Smoking signals shorter lives than ever known
More than half a century after the link between smoking and cancer was first proven, scientists continue to add to the pile of reasons why inhaling burning plant matter is a poor decision for health.
New kinds of liver and colon cancer, blindness, diabetes, and erectile dysfunction are all negative health effects that await many smokers, a major new US government report says.
Prominent health officials from around the United States have announced new findings on the health consequences of smoking, which remains one of the world’s leading causes of premature death.
“Tobacco is even worse than we knew it was,” said Center for Disease Control and Prevention director Thomas Frieden.
Smoking is a key cause of 13 different cancers, diabetes, age-related macular degeneration, the report says.
The archaic habit has now been linked to tuberculosis, erectile dysfunction, facial clefts in babies, ectopic pregnancy, rheumatoid arthritis, inflammation, impaired immune function, and a worsened the outlook for cancer patients and survivors.
“How cigarettes are made and the chemicals they contain have changed over the years, and some of those changes may be a factor in higher lung cancer risks,” Acting Surgeon General Boris Lushniak said.

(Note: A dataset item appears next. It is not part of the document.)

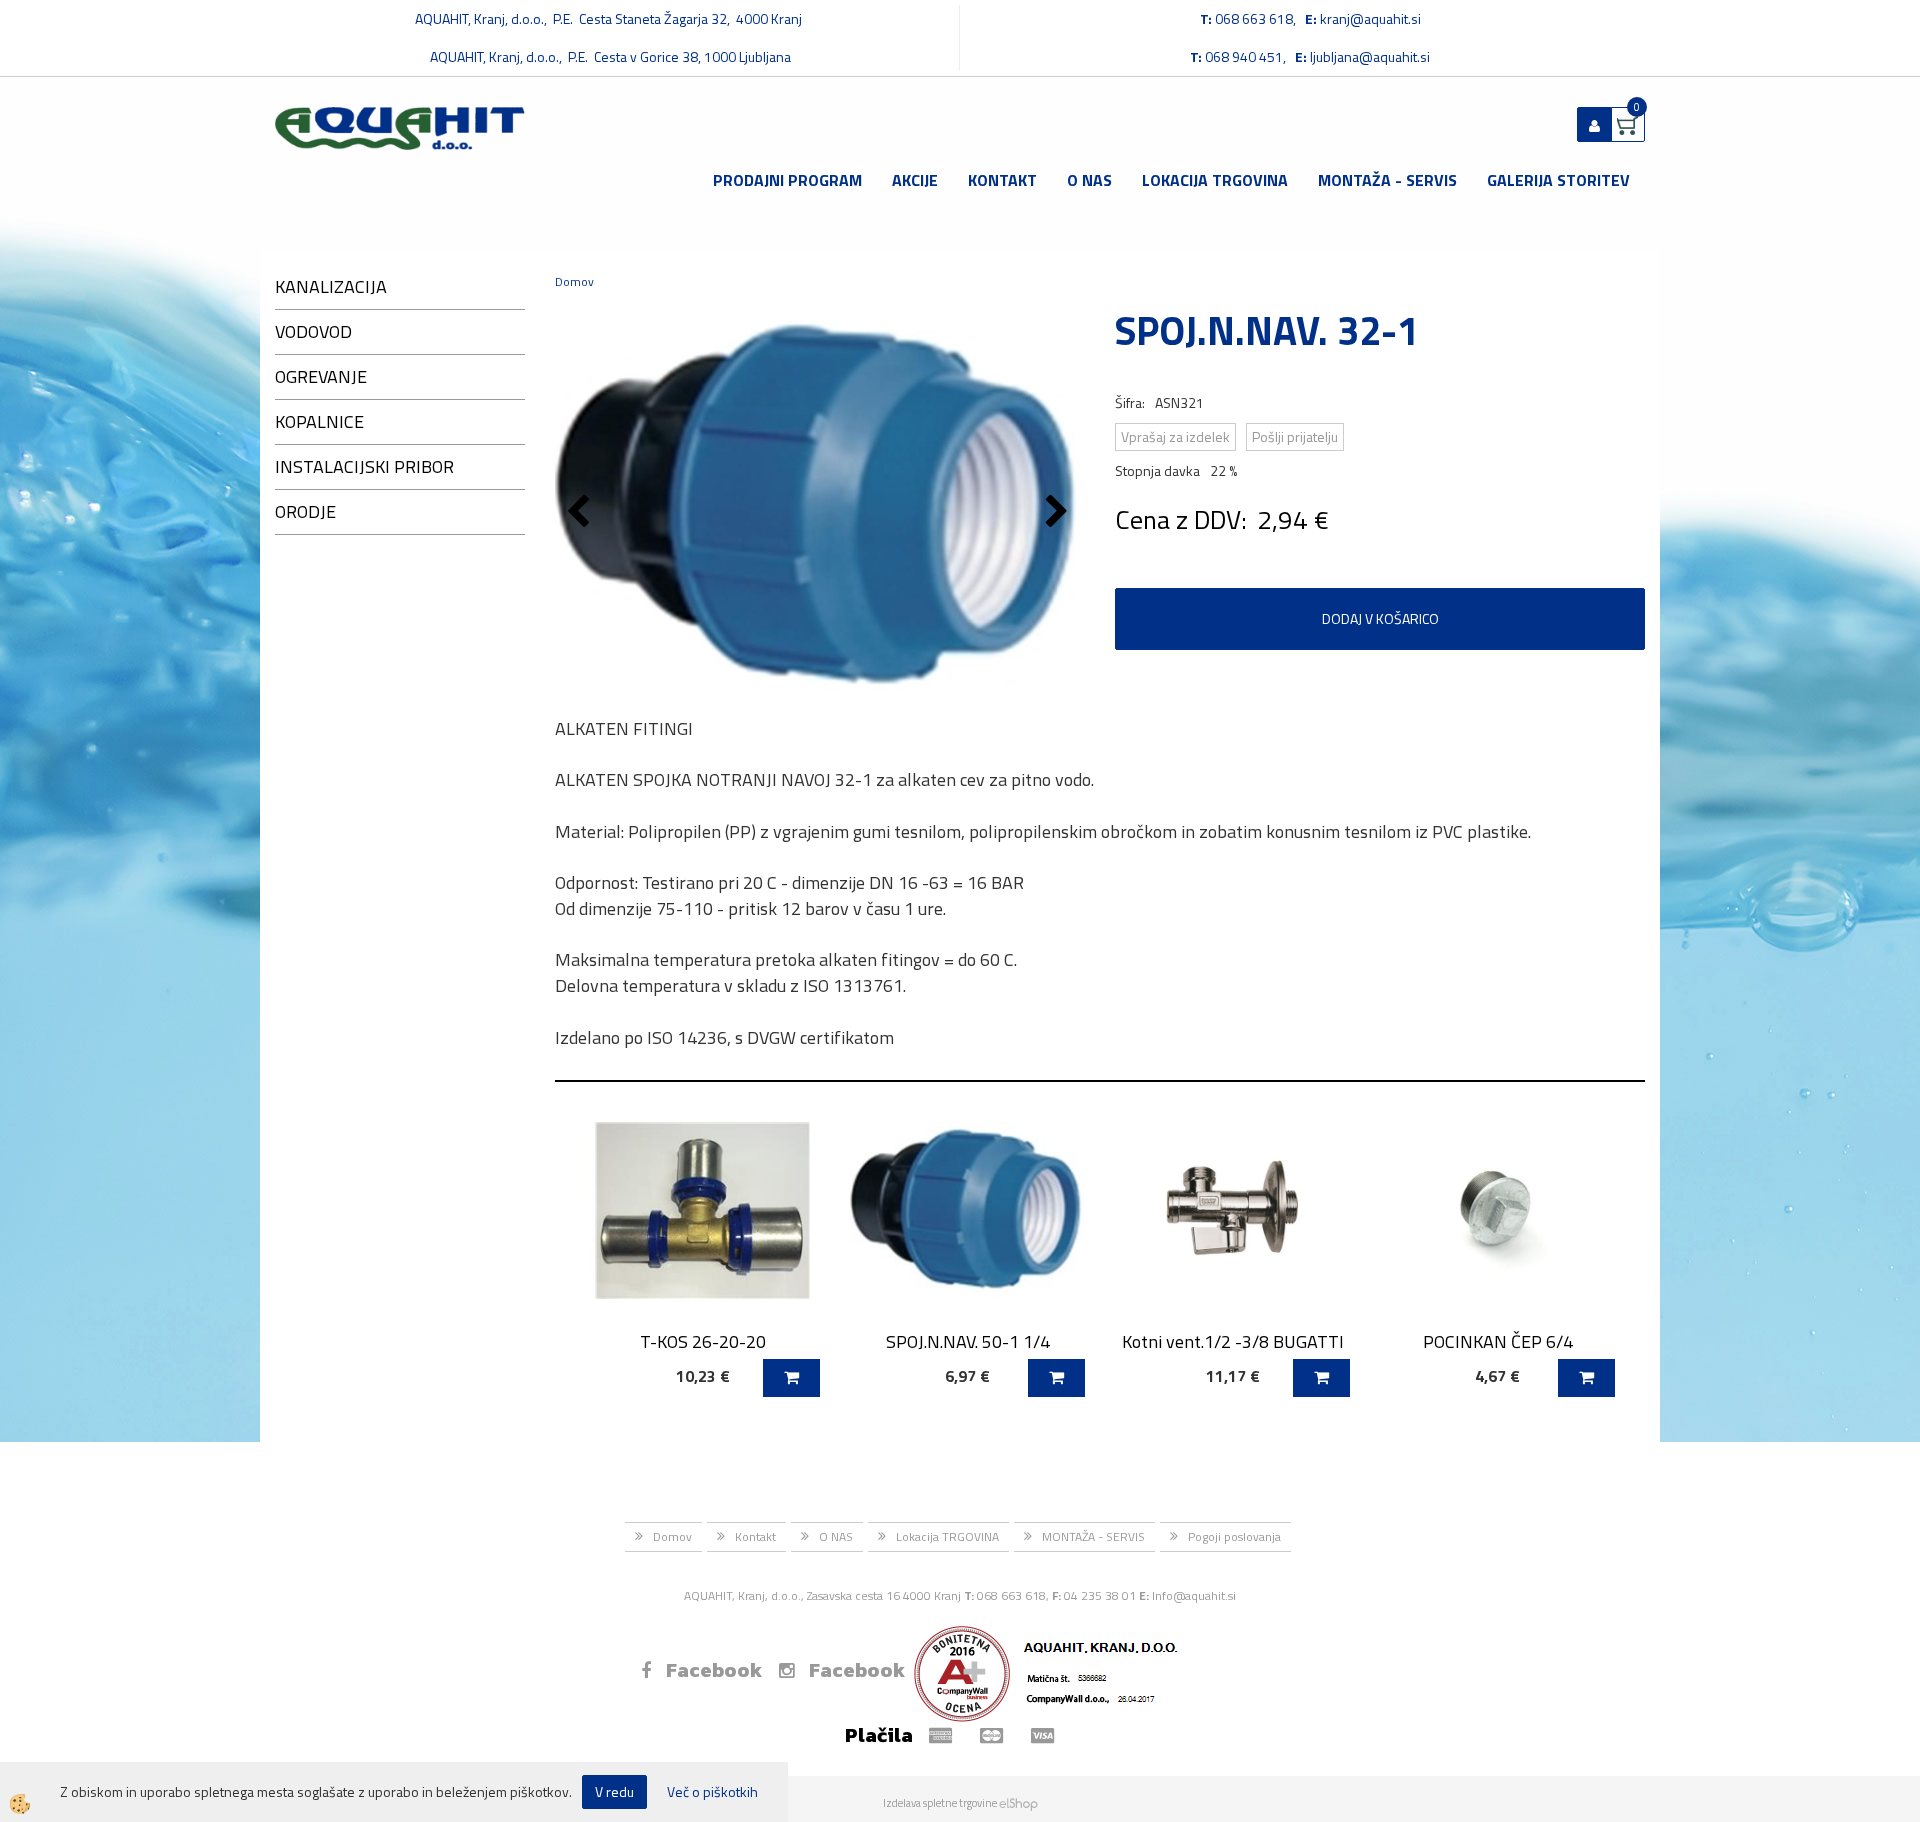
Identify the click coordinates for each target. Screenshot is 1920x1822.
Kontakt (1002, 180)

“Enough is enough,” he said.
Smoking is on the decrease at the moment in Australia, with figures from the Australian Bureau of Statistics saying 20 per cent of males and 16 per cent of females (aged 18 years and over) smoked in 2011-12, compared to 27 per cent of men and 21 per cent of women in 2001.
The number of smokers worldwide has risen from 721 million in 1980 to 967 million in 2012, connected to rapid population growth and the ever-increasing popularity of cigarettes in some developing nations.